▶ [YOUR TASK]:
Can you rewrite the rows from the line with "Open the member's Instagram profile icon" through the end of the records, changing "Account" to "Billing" and keeping everything else the same? Leave the pictures out.

▶ [DATA FOR PROCESSING]:
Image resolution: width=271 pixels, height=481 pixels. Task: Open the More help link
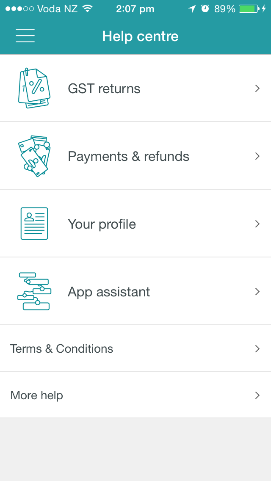pos(136,395)
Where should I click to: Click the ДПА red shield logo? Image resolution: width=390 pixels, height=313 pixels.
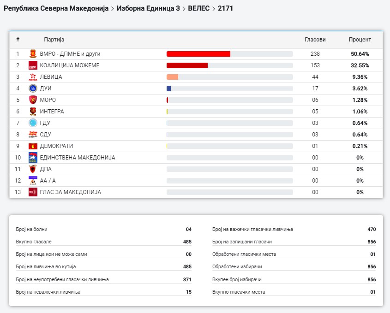coord(33,169)
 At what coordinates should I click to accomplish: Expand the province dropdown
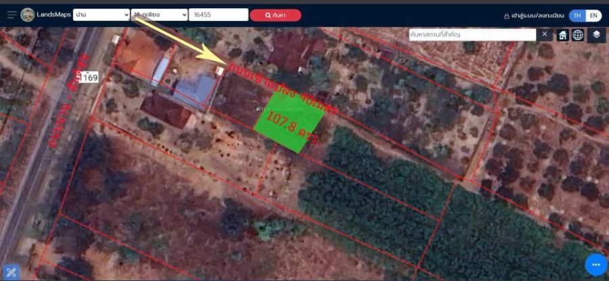tap(101, 15)
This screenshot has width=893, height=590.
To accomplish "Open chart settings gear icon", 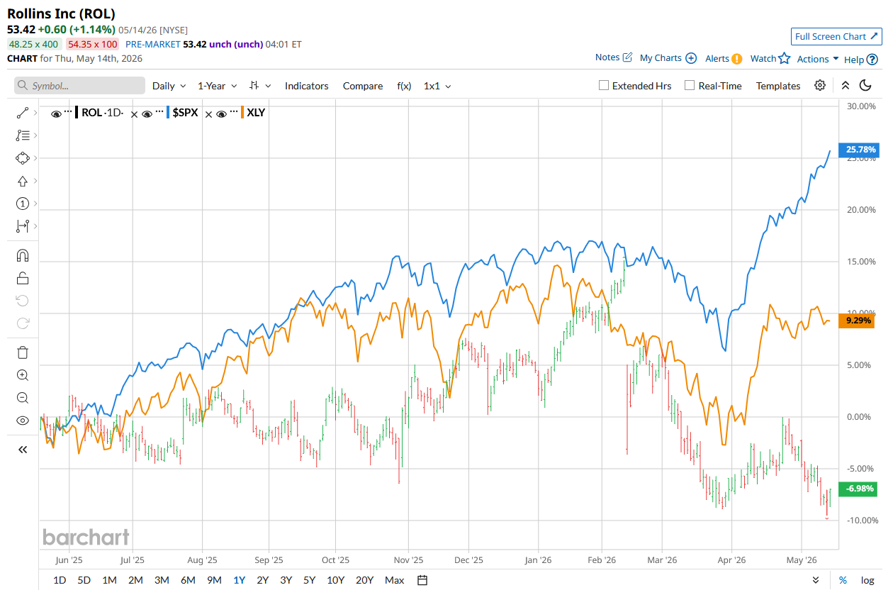I will pos(820,86).
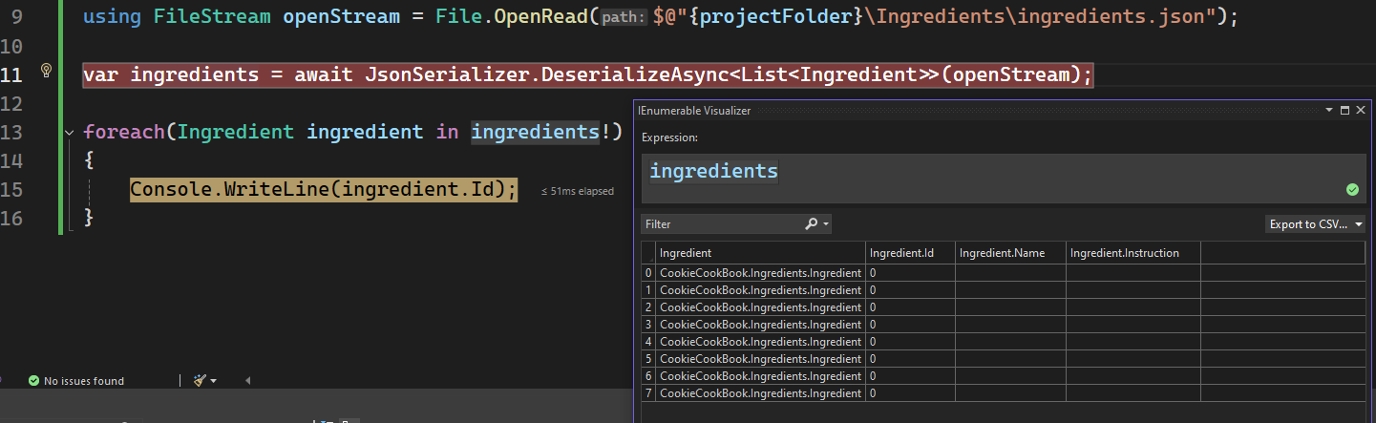
Task: Open the filter search options dropdown
Action: (x=826, y=224)
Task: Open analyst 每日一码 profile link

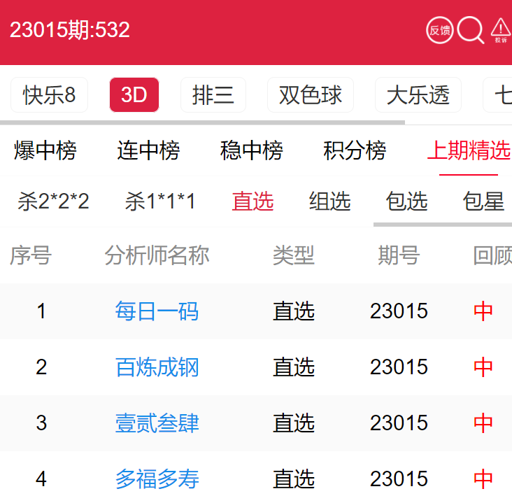Action: [157, 311]
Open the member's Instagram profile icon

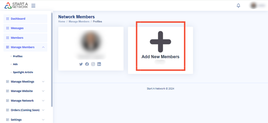point(93,64)
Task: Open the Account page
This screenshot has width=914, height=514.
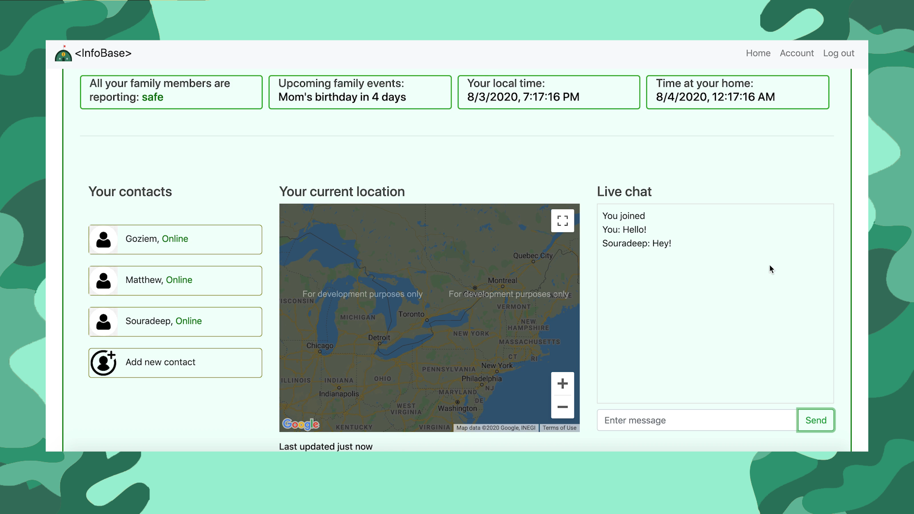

▶ [EXERCISE OUTPUT]:
Open the member's Instagram profile icon

point(93,64)
Task: Open the Billing page
This screenshot has width=914, height=514.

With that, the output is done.